En marchant dans le Plateau la semaine passée, j’ai entendu une conversation dans un café. Deux infirmières discutaient des conditions de travail dans divers hôpitaux montréalais. L’une a mentionné Le Neuro avec une affection et une frustration évidentes. Super équipe, bâtiment impossible.

Cette tension capture parfaitement cette situation. Montréal a bâti la réputation de cette institution sur des esprits brillants et un personnel dévoué. Ils ont compensé pour une infrastructure inadéquate par pur engagement professionnel.

Mais la compensation a ses limites. La technologie médicale avance rapidement. Les protocoles de traitement évoluent. Des installations conçues pour les soins de santé des années 1980 ne peuvent pas soutenir adéquatement la médecine de 2025.

La question devient une question de priorité et de timing. Le plan d’infrastructure du Québec a-t-il de la place pour un campus de neurosciences d’un milliard de dollars? La province peut-elle se permettre de laisser Le Neuro continuer à se détériorer pendant que d’autres projets avancent?

La Dre Opatrny et son équipe croient clairement que ce déménagement représente une nécessité plutôt qu’un luxe. Ils ont ouvert leur établissement à l’examen médiatique, révélant des problèmes que la plupart des institutions préfèrent cacher.

Cette transparence suggère l’urgence. Le CUSM veut que les Québécois comprennent que le charme du centre-ville ne peut pas remplacer une infrastructure médicale fonctionnelle.

Les discussions en cours de Santé Québec détermineront si cette vision devient réalité. Les décideurs provinciaux doivent peser le rôle spécialisé du Neuro contre d’innombrables besoins concurrents.

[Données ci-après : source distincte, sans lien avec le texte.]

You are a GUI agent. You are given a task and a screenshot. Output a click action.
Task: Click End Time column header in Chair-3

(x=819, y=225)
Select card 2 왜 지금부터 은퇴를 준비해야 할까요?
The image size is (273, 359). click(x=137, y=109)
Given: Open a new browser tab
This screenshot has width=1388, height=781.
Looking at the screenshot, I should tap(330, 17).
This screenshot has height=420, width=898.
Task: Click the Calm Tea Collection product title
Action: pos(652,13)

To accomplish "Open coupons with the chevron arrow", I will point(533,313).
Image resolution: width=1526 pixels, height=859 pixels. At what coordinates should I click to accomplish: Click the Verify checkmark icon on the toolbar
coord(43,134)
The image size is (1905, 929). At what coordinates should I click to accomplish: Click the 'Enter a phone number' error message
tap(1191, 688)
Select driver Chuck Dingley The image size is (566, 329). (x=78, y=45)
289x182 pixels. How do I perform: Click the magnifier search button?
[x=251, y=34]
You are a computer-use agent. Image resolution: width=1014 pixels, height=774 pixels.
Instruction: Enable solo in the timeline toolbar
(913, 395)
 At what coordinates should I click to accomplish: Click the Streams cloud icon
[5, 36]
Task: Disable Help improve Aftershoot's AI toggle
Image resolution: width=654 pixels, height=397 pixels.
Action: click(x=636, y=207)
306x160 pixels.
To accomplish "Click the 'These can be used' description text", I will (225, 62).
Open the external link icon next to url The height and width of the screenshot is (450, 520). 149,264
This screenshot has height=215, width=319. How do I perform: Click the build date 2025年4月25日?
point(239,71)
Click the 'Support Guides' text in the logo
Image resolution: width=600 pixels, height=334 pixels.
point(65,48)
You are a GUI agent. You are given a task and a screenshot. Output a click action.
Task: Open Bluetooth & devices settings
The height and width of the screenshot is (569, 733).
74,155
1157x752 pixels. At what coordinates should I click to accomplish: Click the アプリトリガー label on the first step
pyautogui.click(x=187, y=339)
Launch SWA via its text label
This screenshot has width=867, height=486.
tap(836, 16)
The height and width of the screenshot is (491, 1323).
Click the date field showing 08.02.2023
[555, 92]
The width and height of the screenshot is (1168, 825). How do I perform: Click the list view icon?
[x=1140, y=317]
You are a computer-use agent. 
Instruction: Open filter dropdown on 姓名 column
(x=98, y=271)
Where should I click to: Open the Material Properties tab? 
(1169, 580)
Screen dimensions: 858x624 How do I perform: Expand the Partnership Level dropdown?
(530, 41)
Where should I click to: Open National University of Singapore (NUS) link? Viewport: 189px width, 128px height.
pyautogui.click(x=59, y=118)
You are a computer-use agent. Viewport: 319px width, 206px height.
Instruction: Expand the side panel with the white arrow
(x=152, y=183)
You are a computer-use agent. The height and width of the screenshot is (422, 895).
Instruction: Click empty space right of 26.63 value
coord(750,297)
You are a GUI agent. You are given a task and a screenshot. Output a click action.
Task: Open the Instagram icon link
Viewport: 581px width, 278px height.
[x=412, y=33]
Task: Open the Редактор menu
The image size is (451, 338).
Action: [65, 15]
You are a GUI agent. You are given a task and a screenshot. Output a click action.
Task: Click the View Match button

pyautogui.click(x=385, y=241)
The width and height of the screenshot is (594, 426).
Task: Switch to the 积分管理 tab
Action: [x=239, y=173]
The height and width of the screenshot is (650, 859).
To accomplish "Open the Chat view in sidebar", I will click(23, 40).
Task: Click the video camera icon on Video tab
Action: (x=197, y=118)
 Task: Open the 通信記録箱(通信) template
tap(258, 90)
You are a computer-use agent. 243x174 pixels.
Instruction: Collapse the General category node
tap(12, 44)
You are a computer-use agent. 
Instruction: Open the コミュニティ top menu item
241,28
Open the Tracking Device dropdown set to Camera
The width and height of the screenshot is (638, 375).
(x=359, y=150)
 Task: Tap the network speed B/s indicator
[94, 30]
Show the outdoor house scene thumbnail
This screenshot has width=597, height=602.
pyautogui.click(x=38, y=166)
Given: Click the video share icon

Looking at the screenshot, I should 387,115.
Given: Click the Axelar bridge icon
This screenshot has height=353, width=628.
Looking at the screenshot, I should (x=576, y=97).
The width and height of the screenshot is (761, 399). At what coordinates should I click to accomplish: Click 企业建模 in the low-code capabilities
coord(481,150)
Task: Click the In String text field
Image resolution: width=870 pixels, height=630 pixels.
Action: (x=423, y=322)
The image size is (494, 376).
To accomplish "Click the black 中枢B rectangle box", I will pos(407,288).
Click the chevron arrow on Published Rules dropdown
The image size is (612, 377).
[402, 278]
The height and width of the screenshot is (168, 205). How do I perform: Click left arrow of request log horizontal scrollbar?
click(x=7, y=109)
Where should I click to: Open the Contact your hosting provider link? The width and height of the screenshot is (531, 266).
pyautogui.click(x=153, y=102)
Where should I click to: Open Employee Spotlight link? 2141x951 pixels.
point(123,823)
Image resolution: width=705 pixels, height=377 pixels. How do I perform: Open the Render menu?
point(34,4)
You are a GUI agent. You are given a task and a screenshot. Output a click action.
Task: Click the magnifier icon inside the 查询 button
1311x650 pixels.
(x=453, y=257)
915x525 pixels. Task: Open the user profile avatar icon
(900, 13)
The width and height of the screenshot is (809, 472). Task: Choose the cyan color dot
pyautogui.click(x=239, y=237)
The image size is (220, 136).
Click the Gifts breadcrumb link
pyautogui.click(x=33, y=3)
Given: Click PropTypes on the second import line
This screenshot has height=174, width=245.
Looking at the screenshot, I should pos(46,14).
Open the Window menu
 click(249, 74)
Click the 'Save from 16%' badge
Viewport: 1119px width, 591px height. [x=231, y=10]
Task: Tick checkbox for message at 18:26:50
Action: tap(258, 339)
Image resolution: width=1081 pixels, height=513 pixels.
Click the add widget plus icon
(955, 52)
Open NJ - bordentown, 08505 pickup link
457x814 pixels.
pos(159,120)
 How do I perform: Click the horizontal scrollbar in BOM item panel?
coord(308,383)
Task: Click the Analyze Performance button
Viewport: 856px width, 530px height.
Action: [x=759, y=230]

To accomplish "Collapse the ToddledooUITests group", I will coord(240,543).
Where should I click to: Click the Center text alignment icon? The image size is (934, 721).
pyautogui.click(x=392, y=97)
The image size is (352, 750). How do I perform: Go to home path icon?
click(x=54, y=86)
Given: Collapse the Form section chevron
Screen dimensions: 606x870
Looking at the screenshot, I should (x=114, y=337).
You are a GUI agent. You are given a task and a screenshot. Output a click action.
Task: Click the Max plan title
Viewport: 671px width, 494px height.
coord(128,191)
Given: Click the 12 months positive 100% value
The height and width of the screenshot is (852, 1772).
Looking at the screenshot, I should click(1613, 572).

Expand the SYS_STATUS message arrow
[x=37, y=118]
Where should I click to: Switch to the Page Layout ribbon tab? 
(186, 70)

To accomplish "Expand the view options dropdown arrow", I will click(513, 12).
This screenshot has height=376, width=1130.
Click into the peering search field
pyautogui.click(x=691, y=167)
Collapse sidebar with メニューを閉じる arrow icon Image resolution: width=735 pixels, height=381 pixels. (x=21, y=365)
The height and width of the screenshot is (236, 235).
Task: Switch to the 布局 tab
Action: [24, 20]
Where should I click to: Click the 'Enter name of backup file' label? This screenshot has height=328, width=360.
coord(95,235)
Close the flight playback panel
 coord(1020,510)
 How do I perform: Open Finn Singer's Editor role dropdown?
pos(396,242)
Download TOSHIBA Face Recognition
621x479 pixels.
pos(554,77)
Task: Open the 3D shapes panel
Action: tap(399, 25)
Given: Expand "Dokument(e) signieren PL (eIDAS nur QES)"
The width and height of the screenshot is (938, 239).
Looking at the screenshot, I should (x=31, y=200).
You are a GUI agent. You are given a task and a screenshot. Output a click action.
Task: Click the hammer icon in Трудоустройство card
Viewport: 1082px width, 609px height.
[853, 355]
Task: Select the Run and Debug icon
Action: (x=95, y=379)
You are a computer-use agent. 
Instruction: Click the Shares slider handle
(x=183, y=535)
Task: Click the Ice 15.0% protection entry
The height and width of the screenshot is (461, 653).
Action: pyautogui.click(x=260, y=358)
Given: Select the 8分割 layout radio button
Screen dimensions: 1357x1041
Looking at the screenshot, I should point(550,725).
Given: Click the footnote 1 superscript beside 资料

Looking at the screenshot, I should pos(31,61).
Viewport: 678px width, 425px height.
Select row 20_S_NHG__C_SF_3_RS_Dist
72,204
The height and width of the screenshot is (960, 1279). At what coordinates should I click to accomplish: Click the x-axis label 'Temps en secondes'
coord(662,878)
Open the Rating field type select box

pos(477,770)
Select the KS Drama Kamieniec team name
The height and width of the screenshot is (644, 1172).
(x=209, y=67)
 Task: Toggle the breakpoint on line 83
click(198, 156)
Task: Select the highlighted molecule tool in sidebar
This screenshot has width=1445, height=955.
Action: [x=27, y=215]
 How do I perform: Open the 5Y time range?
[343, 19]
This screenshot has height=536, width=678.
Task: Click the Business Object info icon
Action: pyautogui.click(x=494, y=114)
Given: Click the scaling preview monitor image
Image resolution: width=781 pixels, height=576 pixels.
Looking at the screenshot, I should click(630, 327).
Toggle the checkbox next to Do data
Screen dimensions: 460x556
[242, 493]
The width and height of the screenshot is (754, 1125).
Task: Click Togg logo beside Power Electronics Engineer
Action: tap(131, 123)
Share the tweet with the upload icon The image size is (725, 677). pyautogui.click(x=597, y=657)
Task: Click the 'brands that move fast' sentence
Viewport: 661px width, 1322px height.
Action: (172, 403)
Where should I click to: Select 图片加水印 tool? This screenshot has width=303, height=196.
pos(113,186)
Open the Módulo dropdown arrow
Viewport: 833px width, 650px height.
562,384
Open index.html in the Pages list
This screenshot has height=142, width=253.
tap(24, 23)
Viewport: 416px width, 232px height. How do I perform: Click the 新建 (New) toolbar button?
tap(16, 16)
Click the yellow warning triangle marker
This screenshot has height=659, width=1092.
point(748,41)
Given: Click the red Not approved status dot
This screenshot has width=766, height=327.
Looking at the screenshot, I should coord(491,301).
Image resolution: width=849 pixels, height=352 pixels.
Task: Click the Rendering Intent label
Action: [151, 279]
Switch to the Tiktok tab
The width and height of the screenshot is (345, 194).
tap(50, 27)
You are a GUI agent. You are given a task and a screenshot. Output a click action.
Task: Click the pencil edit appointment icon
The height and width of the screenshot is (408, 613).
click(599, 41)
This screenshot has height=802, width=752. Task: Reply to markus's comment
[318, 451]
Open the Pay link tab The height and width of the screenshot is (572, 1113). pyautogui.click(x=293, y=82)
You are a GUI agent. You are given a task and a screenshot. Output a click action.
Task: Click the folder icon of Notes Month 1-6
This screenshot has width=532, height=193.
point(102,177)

Entre-temps, le personnel continue d’offrir des soins en neurosciences de calibre mondial derrière ces élégants murs de pierre. Ils naviguent dans des espaces restreints, coordonnent autour des camions de livraison et contournent une fuite d’eau introuvable.

C’est un témoignage de leur compétence que les patients reçoivent d’excellents traitements malgré ces obstacles. C’est aussi un rappel que même nos institutions les plus prestigieuses fonctionnent parfois sur du temps emprunté.